28 Mar 2012

Applying Same Changes to Multiple Dataframes

How to apply the same changes to several dataframes and
save them to CSV:

# a dataframe
a <- data.frame(x = 1:3, y = 4:6)

# make a list of several dataframes, then apply function (change column names, e.g.):
my.list <- list(a, a)
my.list <- lapply(my.list, function(x) {names(x) <- c("a", "b") ; return(x)})

# save dfs to csv with similar lapply-call:
n <- 1:length(my.list)
lapply(n, function(ni) {
               write.table(file = paste(ni, ".csv", sep = ""), 
               my.list[ni], sep = ";", row.names = F)

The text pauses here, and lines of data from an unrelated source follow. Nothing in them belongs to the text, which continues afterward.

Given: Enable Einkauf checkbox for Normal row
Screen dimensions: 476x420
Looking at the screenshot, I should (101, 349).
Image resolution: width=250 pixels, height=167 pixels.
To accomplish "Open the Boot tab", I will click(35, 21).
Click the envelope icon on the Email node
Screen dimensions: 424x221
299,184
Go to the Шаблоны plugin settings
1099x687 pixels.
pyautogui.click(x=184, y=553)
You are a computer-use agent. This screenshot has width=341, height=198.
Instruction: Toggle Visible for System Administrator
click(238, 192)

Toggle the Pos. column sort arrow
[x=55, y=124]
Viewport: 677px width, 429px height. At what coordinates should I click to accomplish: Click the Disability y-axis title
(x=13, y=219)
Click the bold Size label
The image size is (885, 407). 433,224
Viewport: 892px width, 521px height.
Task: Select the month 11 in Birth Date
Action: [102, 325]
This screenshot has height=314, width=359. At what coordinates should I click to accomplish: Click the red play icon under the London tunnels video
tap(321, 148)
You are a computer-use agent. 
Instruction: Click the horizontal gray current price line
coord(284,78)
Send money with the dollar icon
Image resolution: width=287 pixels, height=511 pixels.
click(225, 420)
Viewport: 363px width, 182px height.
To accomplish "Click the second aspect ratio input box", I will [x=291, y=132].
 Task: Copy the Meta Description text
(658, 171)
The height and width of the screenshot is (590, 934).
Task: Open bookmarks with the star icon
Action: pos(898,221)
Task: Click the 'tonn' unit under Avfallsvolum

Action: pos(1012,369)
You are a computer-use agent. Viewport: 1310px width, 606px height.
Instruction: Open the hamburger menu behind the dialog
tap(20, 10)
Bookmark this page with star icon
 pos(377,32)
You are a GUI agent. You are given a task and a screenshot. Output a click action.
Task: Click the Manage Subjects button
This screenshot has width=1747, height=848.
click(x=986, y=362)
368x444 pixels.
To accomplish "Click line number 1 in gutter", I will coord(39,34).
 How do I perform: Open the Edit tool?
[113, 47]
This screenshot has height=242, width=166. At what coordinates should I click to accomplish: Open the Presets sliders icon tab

I'll extend this to a script that reads several files from a directory, applies changes to the files in the same fashion and finally saves files back to the directory (as HERE)

# clean up
rm(list = ls())

# create some files in tempdir:
a <- data.frame(x = 1:3, y = 4:6)
b <- data.frame(x = 10:13, y = 14:15)
write.csv(a, "file1.csv", row.names = F)
write.csv(b, "file2.csv", row.names = F)

# now read all files to list:
mycsv = dir(pattern=".csv")

n <- length(mycsv)
mylist <- vector("list", n)

for(i in 1:n) mylist[[i]] <- read.csv(mycsv[i])

# now change something in all dfs in list:
mylist <- lapply(mylist, function(x) {names(x) <- c("a", "b") ; return(x)})

# then save back dfs:
for(i in 1:n) 
   write.csv(file = paste("file", i, ".csv", sep = ""),
   mylist[i], row.names = F)


  1. The second example is much more complex than the same code without lapply (and the funny construction of the file path). You can write it more simply as
    for (ni in 1:length(my.list))
    write.table(file = paste(ni, ".csv", sep = ""),
    my.list[ni], sep = ";", row.names = F)

    1. You're right - the c(1:length(my.list))[ni] is stupid! (I've changed that)
      When it comes to lapply, I suppose it will be faster than a for loop (?).

    2. Even if lapply() is faster, you will never notice any difference when the body of the loop is writing a file.